▶ PROBLEM TO SOLVE
Word for word, output the data that follows.
====== DATA
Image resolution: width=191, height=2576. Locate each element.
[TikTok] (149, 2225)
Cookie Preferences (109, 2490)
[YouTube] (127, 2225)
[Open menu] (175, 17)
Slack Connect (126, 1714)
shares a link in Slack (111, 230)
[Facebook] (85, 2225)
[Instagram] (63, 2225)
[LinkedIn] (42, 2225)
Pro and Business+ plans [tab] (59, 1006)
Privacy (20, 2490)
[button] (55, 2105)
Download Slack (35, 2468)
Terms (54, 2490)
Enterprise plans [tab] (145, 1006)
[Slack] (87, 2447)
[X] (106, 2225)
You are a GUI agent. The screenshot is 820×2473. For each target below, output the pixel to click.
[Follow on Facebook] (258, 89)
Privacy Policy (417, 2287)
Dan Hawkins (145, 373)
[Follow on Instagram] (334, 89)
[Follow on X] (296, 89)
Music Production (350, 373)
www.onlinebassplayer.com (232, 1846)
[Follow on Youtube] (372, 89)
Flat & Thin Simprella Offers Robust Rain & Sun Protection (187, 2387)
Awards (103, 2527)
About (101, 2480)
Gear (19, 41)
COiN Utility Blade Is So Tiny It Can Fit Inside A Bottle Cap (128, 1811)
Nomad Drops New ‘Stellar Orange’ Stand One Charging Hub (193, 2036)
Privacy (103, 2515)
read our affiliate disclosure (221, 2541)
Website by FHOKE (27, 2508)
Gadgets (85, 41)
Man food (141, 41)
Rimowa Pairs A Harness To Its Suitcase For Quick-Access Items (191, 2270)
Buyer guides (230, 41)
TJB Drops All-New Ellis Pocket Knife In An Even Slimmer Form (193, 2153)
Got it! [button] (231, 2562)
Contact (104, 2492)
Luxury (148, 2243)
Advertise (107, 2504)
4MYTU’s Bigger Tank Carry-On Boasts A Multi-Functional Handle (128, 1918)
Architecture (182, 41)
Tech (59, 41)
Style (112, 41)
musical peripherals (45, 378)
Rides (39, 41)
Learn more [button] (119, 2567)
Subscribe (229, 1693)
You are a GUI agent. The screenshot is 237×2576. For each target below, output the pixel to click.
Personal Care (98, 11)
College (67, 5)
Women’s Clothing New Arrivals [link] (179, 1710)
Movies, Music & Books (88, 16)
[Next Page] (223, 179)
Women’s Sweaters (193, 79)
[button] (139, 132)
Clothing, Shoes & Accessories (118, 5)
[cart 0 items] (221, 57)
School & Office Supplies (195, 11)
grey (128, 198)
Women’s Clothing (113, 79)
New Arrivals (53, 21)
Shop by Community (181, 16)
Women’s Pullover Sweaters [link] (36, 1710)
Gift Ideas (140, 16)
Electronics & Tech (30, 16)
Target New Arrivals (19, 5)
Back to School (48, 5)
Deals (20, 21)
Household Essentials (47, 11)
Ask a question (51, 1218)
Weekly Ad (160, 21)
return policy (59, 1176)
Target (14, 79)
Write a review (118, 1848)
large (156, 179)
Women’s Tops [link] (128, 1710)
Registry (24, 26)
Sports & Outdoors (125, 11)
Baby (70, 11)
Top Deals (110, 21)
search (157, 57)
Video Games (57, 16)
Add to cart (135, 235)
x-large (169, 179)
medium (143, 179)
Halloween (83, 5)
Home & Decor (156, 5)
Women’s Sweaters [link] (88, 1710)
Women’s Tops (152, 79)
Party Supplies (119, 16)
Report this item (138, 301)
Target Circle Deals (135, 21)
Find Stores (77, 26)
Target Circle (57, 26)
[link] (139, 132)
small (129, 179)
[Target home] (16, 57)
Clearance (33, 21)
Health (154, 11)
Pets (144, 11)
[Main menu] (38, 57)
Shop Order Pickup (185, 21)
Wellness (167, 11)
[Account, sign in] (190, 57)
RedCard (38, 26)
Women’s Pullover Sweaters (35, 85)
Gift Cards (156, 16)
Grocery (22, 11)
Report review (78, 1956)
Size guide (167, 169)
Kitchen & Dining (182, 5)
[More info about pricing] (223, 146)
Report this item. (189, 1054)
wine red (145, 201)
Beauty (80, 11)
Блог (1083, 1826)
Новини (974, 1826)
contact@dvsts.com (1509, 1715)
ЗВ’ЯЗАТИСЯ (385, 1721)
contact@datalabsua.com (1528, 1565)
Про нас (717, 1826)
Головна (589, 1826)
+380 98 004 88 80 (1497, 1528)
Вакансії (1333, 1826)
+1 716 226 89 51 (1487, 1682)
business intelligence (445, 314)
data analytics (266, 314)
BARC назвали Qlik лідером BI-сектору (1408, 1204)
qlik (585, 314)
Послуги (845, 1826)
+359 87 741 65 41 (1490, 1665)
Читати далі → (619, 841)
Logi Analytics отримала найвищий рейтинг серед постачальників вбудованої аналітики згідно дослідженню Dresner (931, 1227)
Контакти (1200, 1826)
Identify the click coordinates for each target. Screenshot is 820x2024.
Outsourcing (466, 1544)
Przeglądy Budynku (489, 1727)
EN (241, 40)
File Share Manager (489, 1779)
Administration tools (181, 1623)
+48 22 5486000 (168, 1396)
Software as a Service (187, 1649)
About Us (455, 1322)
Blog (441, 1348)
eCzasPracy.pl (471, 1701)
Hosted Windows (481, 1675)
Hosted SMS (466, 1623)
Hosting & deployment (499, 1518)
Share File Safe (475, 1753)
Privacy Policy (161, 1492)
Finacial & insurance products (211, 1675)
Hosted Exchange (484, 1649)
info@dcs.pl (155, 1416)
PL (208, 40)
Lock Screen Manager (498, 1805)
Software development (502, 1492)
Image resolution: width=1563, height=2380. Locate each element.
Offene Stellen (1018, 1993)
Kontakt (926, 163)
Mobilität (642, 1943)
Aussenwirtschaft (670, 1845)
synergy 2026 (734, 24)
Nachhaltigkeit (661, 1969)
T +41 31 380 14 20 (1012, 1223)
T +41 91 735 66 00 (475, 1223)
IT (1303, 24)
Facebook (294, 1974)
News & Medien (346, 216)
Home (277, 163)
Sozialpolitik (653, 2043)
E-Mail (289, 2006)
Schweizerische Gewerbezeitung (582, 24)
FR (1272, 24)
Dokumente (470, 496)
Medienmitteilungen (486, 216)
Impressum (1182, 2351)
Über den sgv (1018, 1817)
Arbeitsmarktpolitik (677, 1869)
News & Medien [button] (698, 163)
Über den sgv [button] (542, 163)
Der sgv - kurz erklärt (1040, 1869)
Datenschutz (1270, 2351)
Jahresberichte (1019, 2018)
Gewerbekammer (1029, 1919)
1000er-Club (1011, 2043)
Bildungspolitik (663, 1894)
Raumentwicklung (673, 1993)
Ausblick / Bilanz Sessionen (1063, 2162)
============
▶ SOLVED PROBLEM
Image resolution: width=191, height=2576. Locate each element.
[TikTok] (149, 2225)
Cookie Preferences (109, 2490)
[YouTube] (127, 2225)
[Open menu] (175, 17)
Slack Connect (126, 1714)
shares a link in Slack (111, 230)
[Facebook] (85, 2225)
[Instagram] (63, 2225)
[LinkedIn] (42, 2225)
Pro and Business+ plans [tab] (59, 1006)
Privacy (20, 2490)
[button] (55, 2105)
Download Slack (35, 2468)
Terms (54, 2490)
Enterprise plans [tab] (145, 1006)
[Slack] (87, 2447)
[X] (106, 2225)
You are a GUI agent. The screenshot is 820×2473. For each target below, output the pixel to click.
[Follow on Facebook] (258, 89)
Privacy Policy (417, 2287)
Dan Hawkins (145, 373)
[Follow on Instagram] (334, 89)
[Follow on X] (296, 89)
Music Production (350, 373)
www.onlinebassplayer.com (232, 1846)
[Follow on Youtube] (372, 89)
Flat & Thin Simprella Offers Robust Rain & Sun Protection (187, 2387)
Awards (103, 2527)
About (101, 2480)
Gear (19, 41)
COiN Utility Blade Is So Tiny It Can Fit Inside A Bottle Cap (128, 1811)
Nomad Drops New ‘Stellar Orange’ Stand One Charging Hub (193, 2036)
Privacy (103, 2515)
read our affiliate disclosure (221, 2541)
Website by FHOKE (27, 2508)
Gadgets (85, 41)
Man food (141, 41)
Rimowa Pairs A Harness To Its Suitcase For Quick-Access Items (191, 2270)
Buyer guides (230, 41)
TJB Drops All-New Ellis Pocket Knife In An Even Slimmer Form (193, 2153)
Got it! [button] (231, 2562)
Contact (104, 2492)
Luxury (148, 2243)
Advertise (107, 2504)
4MYTU’s Bigger Tank Carry-On Boasts A Multi-Functional Handle (128, 1918)
Architecture (182, 41)
Tech (59, 41)
Style (112, 41)
musical peripherals (45, 378)
Rides (39, 41)
Learn more [button] (119, 2567)
Subscribe (229, 1693)
You are a GUI agent. The screenshot is 237×2576. For each target below, output the pixel to click.
Personal Care (98, 11)
College (67, 5)
Women’s Clothing New Arrivals [link] (179, 1710)
Movies, Music & Books (88, 16)
[Next Page] (223, 179)
Women’s Sweaters (193, 79)
[button] (139, 132)
Clothing, Shoes & Accessories (118, 5)
[cart 0 items] (221, 57)
School & Office Supplies (195, 11)
grey (128, 198)
Women’s Clothing (113, 79)
New Arrivals (53, 21)
Shop by Community (181, 16)
Women’s Pullover Sweaters [link] (36, 1710)
Gift Ideas (140, 16)
Electronics & Tech (30, 16)
Target New Arrivals (19, 5)
Back to School (48, 5)
Deals (20, 21)
Household Essentials (47, 11)
Ask a question (51, 1218)
Weekly Ad (160, 21)
return policy (59, 1176)
Target (14, 79)
Write a review (118, 1848)
large (156, 179)
Women’s Tops [link] (128, 1710)
Registry (24, 26)
Sports & Outdoors (125, 11)
Baby (70, 11)
Top Deals (110, 21)
search (157, 57)
Video Games (57, 16)
Add to cart (135, 235)
x-large (169, 179)
medium (143, 179)
Halloween (83, 5)
Home & Decor (156, 5)
Women’s Sweaters [link] (88, 1710)
Women’s Tops (152, 79)
Party Supplies (119, 16)
Report this item (138, 301)
Target Circle Deals (135, 21)
Find Stores (77, 26)
Target Circle (57, 26)
[link] (139, 132)
small (129, 179)
[Target home] (16, 57)
Clearance (33, 21)
Health (154, 11)
Pets (144, 11)
[Main menu] (38, 57)
Shop Order Pickup (185, 21)
Wellness (167, 11)
[Account, sign in] (190, 57)
RedCard (38, 26)
Women’s Pullover Sweaters (35, 85)
Gift Cards (156, 16)
Grocery (22, 11)
Report review (78, 1956)
Size guide (167, 169)
Kitchen & Dining (182, 5)
[More info about pricing] (223, 146)
Report this item. (189, 1054)
wine red (145, 201)
Beauty (80, 11)
Блог (1083, 1826)
Новини (974, 1826)
contact@dvsts.com (1509, 1715)
ЗВ’ЯЗАТИСЯ (385, 1721)
contact@datalabsua.com (1528, 1565)
Про нас (717, 1826)
Головна (589, 1826)
+380 98 004 88 80 (1497, 1528)
Вакансії (1333, 1826)
+1 716 226 89 51 (1487, 1682)
business intelligence (445, 314)
data analytics (266, 314)
BARC назвали Qlik лідером BI-сектору (1408, 1204)
qlik (585, 314)
Послуги (845, 1826)
+359 87 741 65 41 (1490, 1665)
Читати далі → (619, 841)
Logi Analytics отримала найвищий рейтинг серед постачальників вбудованої аналітики згідно дослідженню Dresner (931, 1227)
Контакти (1200, 1826)
Identify the click coordinates for each target. Screenshot is 820x2024.
Outsourcing (466, 1544)
Przeglądy Budynku (489, 1727)
EN (241, 40)
File Share Manager (489, 1779)
Administration tools (181, 1623)
+48 22 5486000 (168, 1396)
Software as a Service (187, 1649)
About Us (455, 1322)
Blog (441, 1348)
eCzasPracy.pl (471, 1701)
Hosted Windows (481, 1675)
Hosted SMS (466, 1623)
Hosting & deployment (499, 1518)
Share File Safe (475, 1753)
Privacy Policy (161, 1492)
Finacial & insurance products (211, 1675)
Hosted Exchange (484, 1649)
info@dcs.pl (155, 1416)
PL (208, 40)
Lock Screen Manager (498, 1805)
Software development (502, 1492)
Image resolution: width=1563, height=2380. Locate each element.
Offene Stellen (1018, 1993)
Kontakt (926, 163)
Mobilität (642, 1943)
Aussenwirtschaft (670, 1845)
synergy 2026 (734, 24)
Nachhaltigkeit (661, 1969)
T +41 31 380 14 20 (1012, 1223)
T +41 91 735 66 00 (475, 1223)
IT (1303, 24)
Facebook (294, 1974)
News & Medien (346, 216)
Home (277, 163)
Sozialpolitik (653, 2043)
E-Mail (289, 2006)
Schweizerische Gewerbezeitung (582, 24)
FR (1272, 24)
Dokumente (470, 496)
Medienmitteilungen (486, 216)
Impressum (1182, 2351)
Über den sgv (1018, 1817)
Arbeitsmarktpolitik (677, 1869)
News & Medien [button] (698, 163)
Über den sgv [button] (542, 163)
Der sgv - kurz erklärt (1040, 1869)
Datenschutz (1270, 2351)
Jahresberichte (1019, 2018)
Gewerbekammer (1029, 1919)
1000er-Club (1011, 2043)
Bildungspolitik (663, 1894)
Raumentwicklung (673, 1993)
Ausblick / Bilanz Sessionen (1063, 2162)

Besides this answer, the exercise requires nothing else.